Camille fréquente au demeurant une école pour enfants handicapés. « En fait, aux yeux du gouvernement, parfois elle est handicapée, parfois, elle ne l'est pas », commente sa mère.

Dernièrement, Mme Larouche a été particulièrement occupée. Pour la deuxième fois, l'école a perdu les appareils auditifs de Camille. Il a aussi fallu prendre les mesures pour un fauteuil roulant, parce que côté marche, ça ne va plus. L'épilepsie s'est aussi ajoutée au tableau.

UN MAL IMPOSSIBLE À NOMMER

Née à Dolbeau, Camille avait à peine quelques heures quand il a fallu la transporter par avion dans un hôpital spécialisé de Québec. Ce qu'elle avait ? Un mal impossible à nommer, mais en résumé, elle avait un peu de tout et des maladies rares, très rares.

Au cours de sa vie, elle a été vue en pédopsychiatrie, en physiothérapie, en ergothérapie, en orthophonie, en audiologie, en pédiatrie, en ophtalmologie et en ostéopathie.

Les médecins ne savent pas combien de temps elle vivra. Des spécialistes ont même déjà demandé à sa mère si, à force de faire des recherches sur l'internet, elle avait réussi à trouver un cas similaire au sien.

Bref, Camille est un mystère pour la médecine.

Depuis 13 ans, sa mère a dû beaucoup se battre. Pour obtenir une place en service de garde, pour que Camille ait une place dans un camp pour enfants handicapés, pour obtenir plus d'aide spécialisée.

GARDER SON ENFANT PRÈS D'ELLE

La subvention mensuelle de 963 $ a été créée il y a quelques mois dans la foulée de la croisade de mères qui, en désespoir de cause, ont fait front commun et ont multiplié les sorties dans les médias pour faire comprendre au gouvernement que si les parents ne s'occupaient pas eux-mêmes de leurs enfants handicapés et qu'ils décidaient de les placer, il en coûterait autrement plus cher à la société.

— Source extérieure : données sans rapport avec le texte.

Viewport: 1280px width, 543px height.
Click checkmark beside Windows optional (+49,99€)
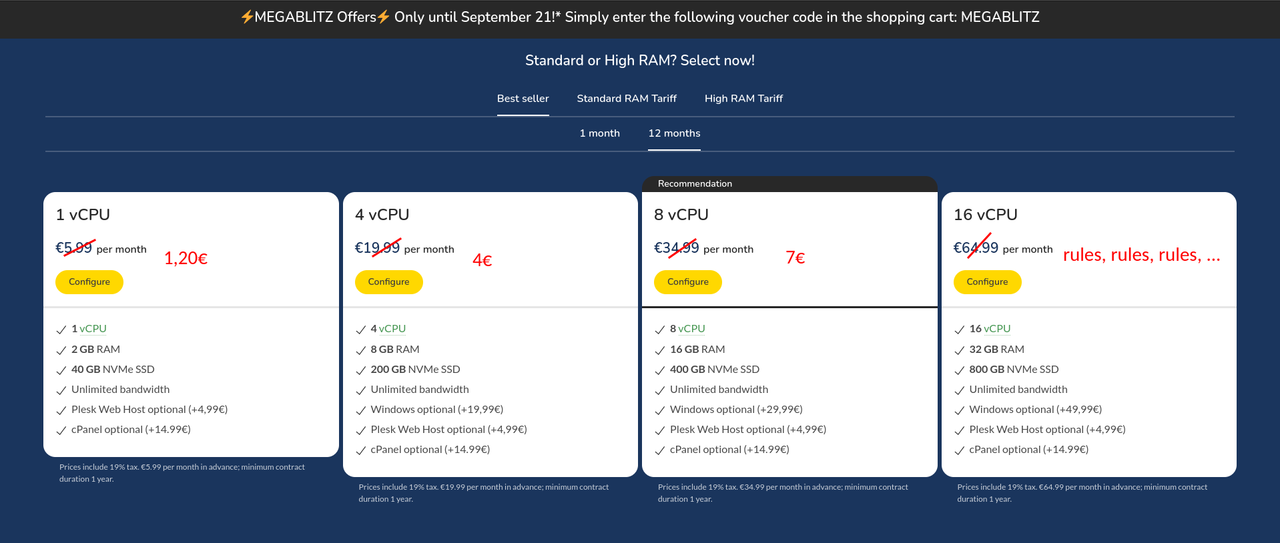[959, 409]
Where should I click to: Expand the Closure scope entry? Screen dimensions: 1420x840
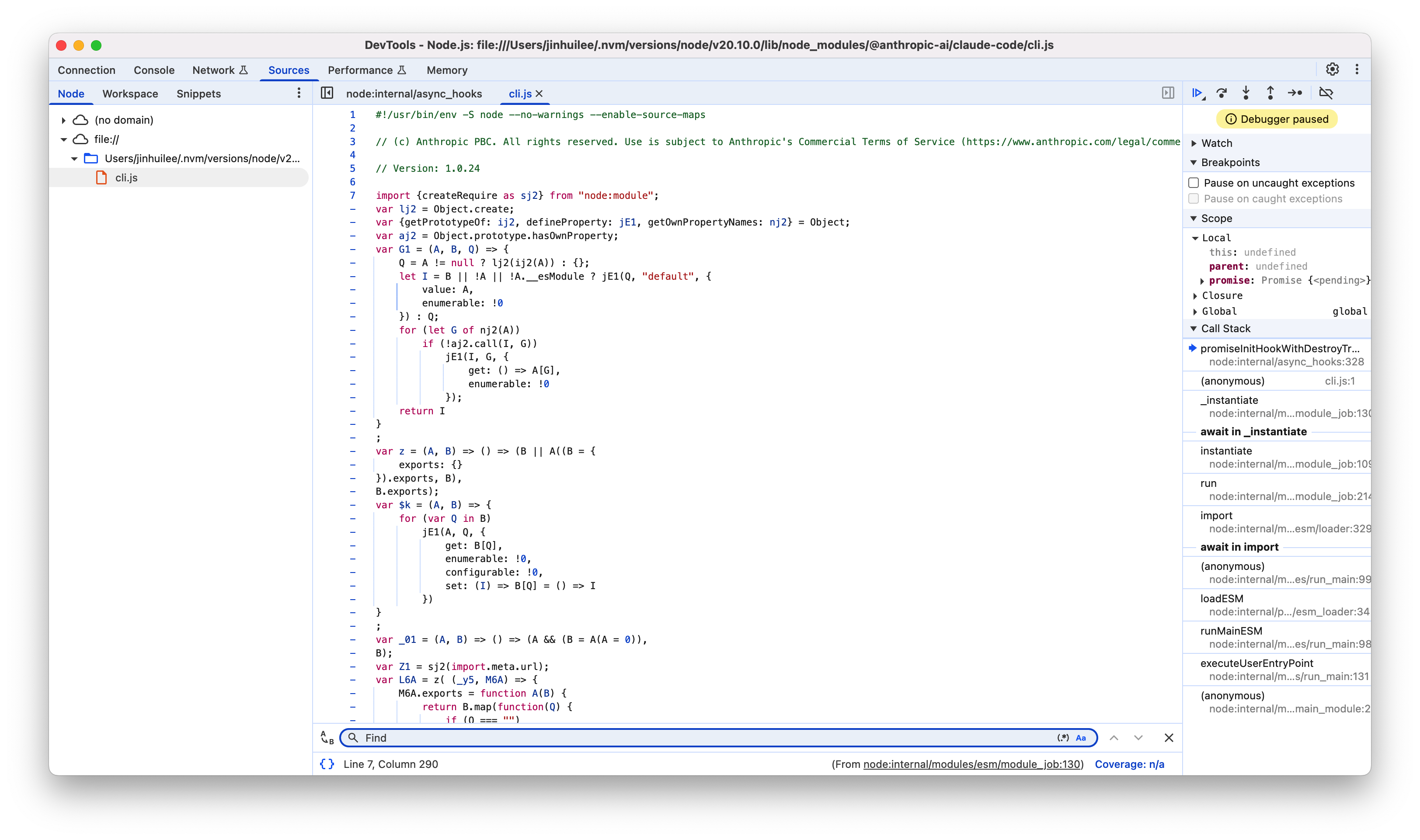point(1196,295)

Valérie Larouche ne veut pas non plus envoyer son enfant en institution. Elle veut la garder auprès d'elle.

Mais ce qu'elle veut aussi, c'est une certaine justice. « Mettons que si j'étais une personnalité publique, le dossier de Camille n'aurait pas été refusé. »

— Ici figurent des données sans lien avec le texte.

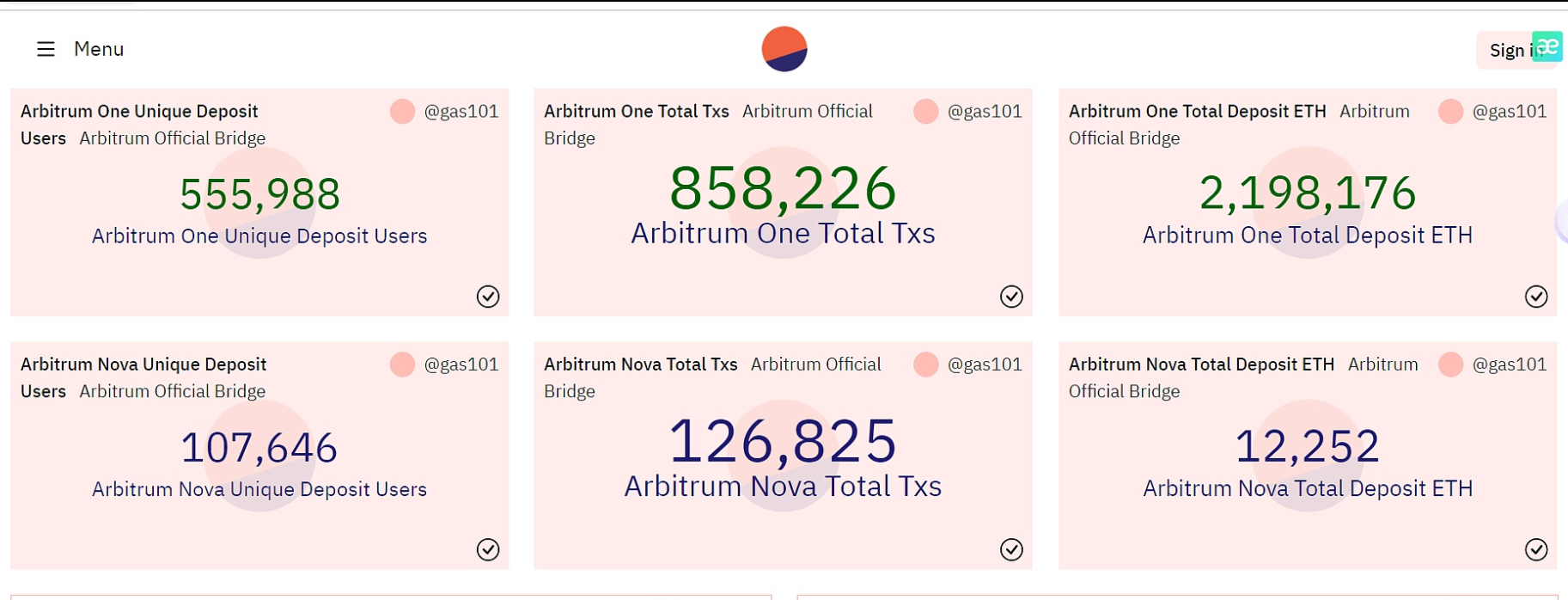Open the hamburger Menu icon
This screenshot has height=600, width=1568.
point(46,49)
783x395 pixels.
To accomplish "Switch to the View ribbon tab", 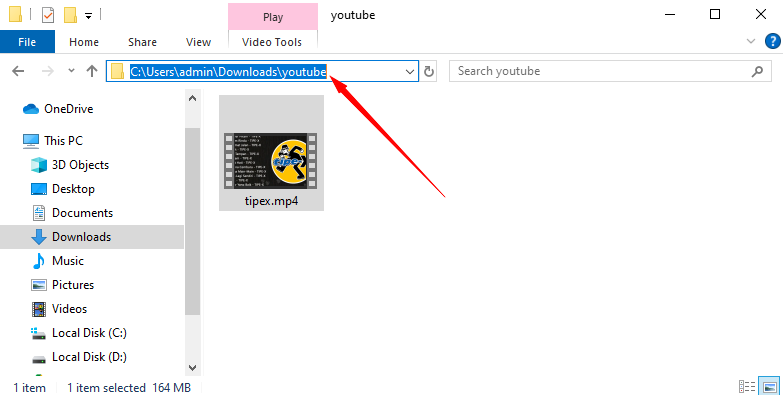I will pyautogui.click(x=198, y=42).
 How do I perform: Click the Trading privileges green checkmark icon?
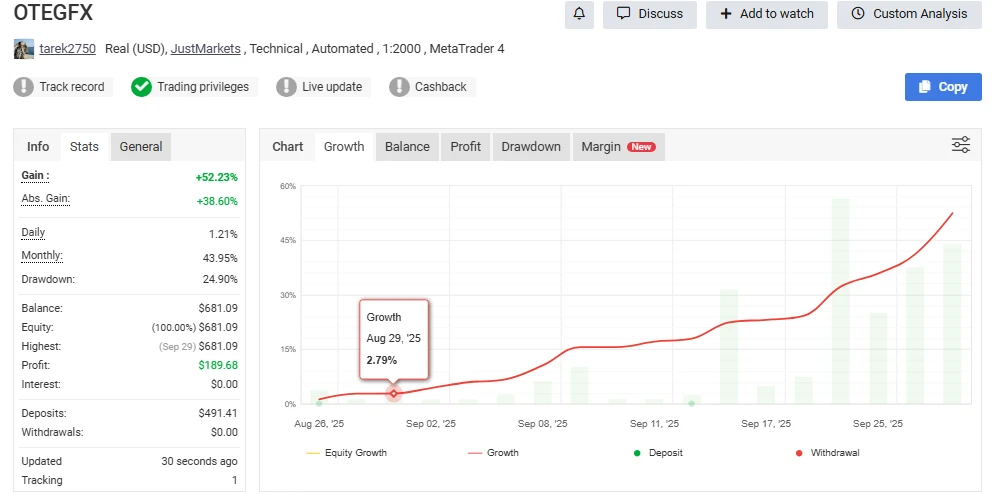click(x=142, y=87)
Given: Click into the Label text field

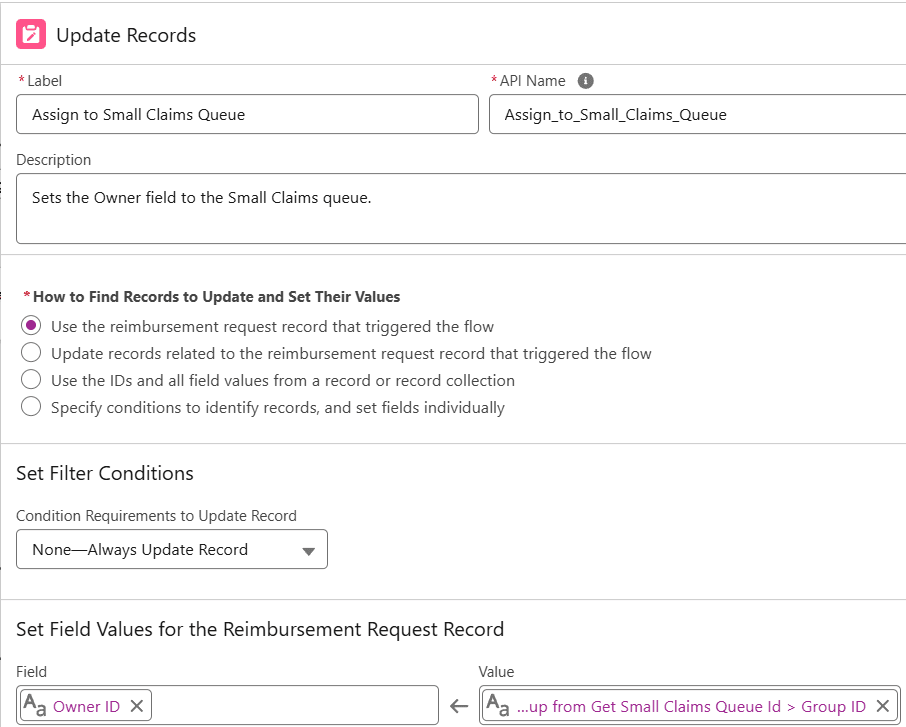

Au cabinet du ministre de la Famille Luc Fortin, l'attaché de presse Karl Filion dit que pour des raisons de confidentialité, il ne peut commenter un dossier en particulier, à moins d'avoir l'autorisation expresse de la mère, et encore là, a-t-il dit, ce n'est pas certain qu'il puisse ajouter quoi que ce soit (de fait, une procuration a été envoyée, en vain).

De façon générale, M. Filion a donc indiqué que les évaluations et les critères qui les sous-tendent « sont faits par des médecins ».

Il a ajouté que l'enveloppe liée au supplément n'est pas fermée, en ce sens que tous les enfants qui répondent aux critères seront considérés.